I recently found myself rummaging in the online records of the National Digital Research centre. This body is a workplace neighbour of mine, and describes itself like so;

NDRC is an independent enterprise dedicated to accelerating research from idea to income.

Which description left me nearly none the wiser. Was this a State quango? It says it is Independent, but independent of what? It says it is an enterprise. Does that mean it is being run for profit?

The answers to these questions seem to be, Yes, Unknowable and In Theory, respectively.

It is a joint effort by Dublin’s universities to commercialise their research, with money supplied by the Dept of Communications.

This is a good idea.

What is peculiar is that (as Antoin O’Lachtnain mentioned on Twitter) the Annual Report 2011 for the NDRC don’t include a balance sheet. The return on investment in 2010 is cited, in a single pull out box not referred to in the text, as “1.2x”.

Now, I’m barely numerate. This puts me in the front rank of most solicitors. But that figure seemed a bit light. But what do I know? I thought I’d check what normal looked like in the world of early stage investment- also termed Angel Investing (unless I have that wrong. Please let me know if I have.)

Poking Google, it disgorges information from the University of New Hampshire’s Centre for Venture Research on angel investors in tech businesses.

In what is described hereas a “rather modest ROI perspective” the typical technology Angel Investor reportedly expects seven-in-seven. Or, in other words

They require seven times their investment over an expected holding period of seven years…

The NDRC hasn’t been running that long. But there are also figures for returns based on earlier exists. Successful angel investors, after 3.5 years produced 2.6 their invested capital.

There is no reason why the NDRC, with the potential resources of Dublin’s entire academic community, shouldn’t expect to be successful generating good returns on public money.

But, as far as I can see, at “1.2x” citizens are not getting the return on their investments they might have expected.


  • Donal Cahalane says:

    Totally agree with you that any bodies receiving state funding of any description should be fully accountable in terms of their financial matters and I’m sure that NDRC are in every way. I’ve never personally had any dealings with NDRC but know many small businesses and researchers who have and they couldn’t speak more highly of the help, assistance and finance they’ve received.

    Different investment models have wildly varying rates of return on their capital depending on the investment stage and level of investment. Angels are a particular kind of investor that wouldn’t be in the same league as NDRC’s efforts. NDRC provides a badly needed resource in Ireland for the initial seed capital and information resources needed to take an idea past its initial stages and into some form that has future business potential. It invests at a level that many angel investors might consider “too early” and as such as often the first outside investment in a project is often playing the long waiting game in term of returns.

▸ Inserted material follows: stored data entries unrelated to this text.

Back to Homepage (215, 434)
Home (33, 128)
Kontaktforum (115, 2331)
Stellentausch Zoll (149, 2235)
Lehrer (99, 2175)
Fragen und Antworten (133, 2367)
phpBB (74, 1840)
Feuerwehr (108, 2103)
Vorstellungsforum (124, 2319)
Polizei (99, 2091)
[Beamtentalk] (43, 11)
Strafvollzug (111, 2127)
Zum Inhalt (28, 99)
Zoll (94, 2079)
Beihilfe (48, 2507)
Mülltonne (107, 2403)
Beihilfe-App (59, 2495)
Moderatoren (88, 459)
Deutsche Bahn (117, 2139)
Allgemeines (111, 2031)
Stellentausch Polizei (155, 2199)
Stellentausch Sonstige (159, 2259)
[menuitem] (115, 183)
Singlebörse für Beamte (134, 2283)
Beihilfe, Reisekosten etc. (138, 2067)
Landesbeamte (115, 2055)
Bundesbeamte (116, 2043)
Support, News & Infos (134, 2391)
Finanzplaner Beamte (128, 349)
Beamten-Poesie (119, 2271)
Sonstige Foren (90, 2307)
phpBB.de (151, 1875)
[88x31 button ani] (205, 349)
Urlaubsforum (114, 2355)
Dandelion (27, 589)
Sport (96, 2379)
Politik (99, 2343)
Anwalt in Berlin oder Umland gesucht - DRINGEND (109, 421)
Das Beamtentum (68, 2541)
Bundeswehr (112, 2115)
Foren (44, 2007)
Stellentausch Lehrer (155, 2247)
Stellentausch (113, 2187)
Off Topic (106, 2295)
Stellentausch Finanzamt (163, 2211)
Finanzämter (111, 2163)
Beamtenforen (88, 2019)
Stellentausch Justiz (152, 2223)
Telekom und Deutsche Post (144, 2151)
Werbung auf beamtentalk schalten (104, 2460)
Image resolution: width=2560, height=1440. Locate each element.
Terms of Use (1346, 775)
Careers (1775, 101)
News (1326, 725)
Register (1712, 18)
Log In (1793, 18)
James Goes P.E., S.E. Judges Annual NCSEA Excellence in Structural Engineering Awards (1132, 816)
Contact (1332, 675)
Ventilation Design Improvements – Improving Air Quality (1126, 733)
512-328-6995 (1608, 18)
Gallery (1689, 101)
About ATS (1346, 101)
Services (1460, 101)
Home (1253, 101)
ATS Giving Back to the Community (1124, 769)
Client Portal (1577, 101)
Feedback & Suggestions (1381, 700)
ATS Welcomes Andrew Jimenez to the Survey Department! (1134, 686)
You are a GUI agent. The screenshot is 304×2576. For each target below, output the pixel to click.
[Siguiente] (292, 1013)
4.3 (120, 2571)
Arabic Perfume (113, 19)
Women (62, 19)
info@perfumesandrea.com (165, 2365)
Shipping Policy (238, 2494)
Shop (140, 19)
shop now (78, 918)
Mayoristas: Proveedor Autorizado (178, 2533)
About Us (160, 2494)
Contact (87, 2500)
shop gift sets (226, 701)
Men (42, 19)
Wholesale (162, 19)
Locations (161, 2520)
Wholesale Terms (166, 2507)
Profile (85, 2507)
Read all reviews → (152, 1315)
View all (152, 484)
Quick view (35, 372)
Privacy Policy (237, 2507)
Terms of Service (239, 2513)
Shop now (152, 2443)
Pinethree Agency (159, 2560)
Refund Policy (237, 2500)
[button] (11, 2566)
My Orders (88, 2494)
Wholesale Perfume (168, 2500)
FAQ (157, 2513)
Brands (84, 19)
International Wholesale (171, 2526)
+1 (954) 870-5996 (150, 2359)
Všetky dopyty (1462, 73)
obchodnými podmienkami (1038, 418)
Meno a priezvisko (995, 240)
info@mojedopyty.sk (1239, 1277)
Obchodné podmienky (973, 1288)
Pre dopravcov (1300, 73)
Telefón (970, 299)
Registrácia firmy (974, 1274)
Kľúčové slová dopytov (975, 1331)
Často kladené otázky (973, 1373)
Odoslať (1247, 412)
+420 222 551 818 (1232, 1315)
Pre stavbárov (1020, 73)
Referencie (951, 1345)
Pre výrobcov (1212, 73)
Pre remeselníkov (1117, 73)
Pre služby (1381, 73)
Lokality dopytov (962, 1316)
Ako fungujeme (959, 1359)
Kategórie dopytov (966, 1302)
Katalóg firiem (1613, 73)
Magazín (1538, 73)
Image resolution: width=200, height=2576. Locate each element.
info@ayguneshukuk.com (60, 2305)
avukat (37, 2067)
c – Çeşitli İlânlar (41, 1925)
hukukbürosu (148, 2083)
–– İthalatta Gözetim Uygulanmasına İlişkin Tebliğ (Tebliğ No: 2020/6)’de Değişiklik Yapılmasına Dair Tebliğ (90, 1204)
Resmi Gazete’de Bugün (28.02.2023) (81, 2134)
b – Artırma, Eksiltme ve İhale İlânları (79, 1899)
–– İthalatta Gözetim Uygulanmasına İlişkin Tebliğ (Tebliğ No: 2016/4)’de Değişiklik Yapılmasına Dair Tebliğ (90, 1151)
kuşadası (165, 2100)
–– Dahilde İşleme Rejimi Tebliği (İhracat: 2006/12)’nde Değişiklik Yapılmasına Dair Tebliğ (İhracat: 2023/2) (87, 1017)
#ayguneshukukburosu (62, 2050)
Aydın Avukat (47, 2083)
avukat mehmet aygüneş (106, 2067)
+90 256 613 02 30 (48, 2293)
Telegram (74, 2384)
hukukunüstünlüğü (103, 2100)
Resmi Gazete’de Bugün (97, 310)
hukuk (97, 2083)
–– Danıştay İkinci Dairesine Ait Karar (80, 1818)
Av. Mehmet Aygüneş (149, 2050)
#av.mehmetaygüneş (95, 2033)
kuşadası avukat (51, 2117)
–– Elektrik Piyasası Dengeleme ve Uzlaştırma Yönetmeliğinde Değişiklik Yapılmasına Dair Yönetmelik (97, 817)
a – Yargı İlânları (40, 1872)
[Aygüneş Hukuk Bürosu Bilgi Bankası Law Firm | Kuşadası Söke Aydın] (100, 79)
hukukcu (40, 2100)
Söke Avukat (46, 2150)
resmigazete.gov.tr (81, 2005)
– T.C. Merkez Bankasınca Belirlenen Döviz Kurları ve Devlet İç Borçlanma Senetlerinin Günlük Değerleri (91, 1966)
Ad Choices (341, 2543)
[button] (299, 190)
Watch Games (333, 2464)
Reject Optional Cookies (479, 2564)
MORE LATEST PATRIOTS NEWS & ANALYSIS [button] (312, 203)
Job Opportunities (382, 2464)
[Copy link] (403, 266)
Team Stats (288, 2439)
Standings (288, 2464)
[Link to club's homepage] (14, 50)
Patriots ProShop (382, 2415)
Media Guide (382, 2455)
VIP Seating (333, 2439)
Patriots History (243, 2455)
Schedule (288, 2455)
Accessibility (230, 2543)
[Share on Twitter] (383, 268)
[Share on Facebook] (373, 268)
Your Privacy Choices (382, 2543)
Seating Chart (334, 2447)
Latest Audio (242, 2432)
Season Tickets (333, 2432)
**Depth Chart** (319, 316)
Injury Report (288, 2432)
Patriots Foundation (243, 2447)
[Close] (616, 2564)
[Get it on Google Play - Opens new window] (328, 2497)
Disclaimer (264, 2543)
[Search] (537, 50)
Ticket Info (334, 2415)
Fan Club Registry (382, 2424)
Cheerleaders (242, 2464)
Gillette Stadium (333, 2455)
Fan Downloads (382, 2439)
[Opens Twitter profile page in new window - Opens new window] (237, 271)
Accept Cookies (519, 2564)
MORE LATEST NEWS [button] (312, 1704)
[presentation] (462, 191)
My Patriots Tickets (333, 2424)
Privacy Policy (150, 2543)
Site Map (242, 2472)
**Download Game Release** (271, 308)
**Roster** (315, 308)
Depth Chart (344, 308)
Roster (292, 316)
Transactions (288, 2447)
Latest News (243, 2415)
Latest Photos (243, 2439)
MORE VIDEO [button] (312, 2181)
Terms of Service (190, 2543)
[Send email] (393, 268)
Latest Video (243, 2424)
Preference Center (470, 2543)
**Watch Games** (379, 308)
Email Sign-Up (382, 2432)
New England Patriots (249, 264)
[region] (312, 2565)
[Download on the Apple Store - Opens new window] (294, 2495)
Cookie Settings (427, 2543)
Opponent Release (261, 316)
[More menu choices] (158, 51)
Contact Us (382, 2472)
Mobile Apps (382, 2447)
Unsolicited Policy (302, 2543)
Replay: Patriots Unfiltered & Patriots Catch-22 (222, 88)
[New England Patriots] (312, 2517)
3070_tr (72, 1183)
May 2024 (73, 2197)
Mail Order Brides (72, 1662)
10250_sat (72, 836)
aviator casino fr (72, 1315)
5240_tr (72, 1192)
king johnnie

    From what I’ve seen NDRC seem to very open and active in terms of information about their activities and the many events/open days they host. I’m sure there’s full information available about their activities/returns somewhere but you’re very right in asking the questions about that information being easier to access.

  • Simon McGarr says:

    Hi Donal,

    Thanks for that. Not questioning the NDRC’s skills or the quality to their services to recipients of investment. I’m just trying to see the return to the public purse. If it is “1.2x” in an area where the norm would be 2.6, then the issue would be more than simply making that information more accessible.

    It would be the actual fact that would reveal which would be significant.

  • 1. Hmm. “National” body funded by all taxpayers but for the purpose of the efforts of “Dublin’s universities to commercialise their research”.

    2. Funded by the Department of Communications ? Seems a strange conduit.

  • Those returns for angel investing look like fantasy land, by the way. I doubt if such investors in the U.S. even approach the 7 in 7 standard on anything but an exceptional basis.

    Over here, it’s even less likely.

    If anyone can show me that I am wrong, I have a pair of wings out the back… 🙂

  • You would need to be pretty good to get that level of return for sure. I’m sure some people get it.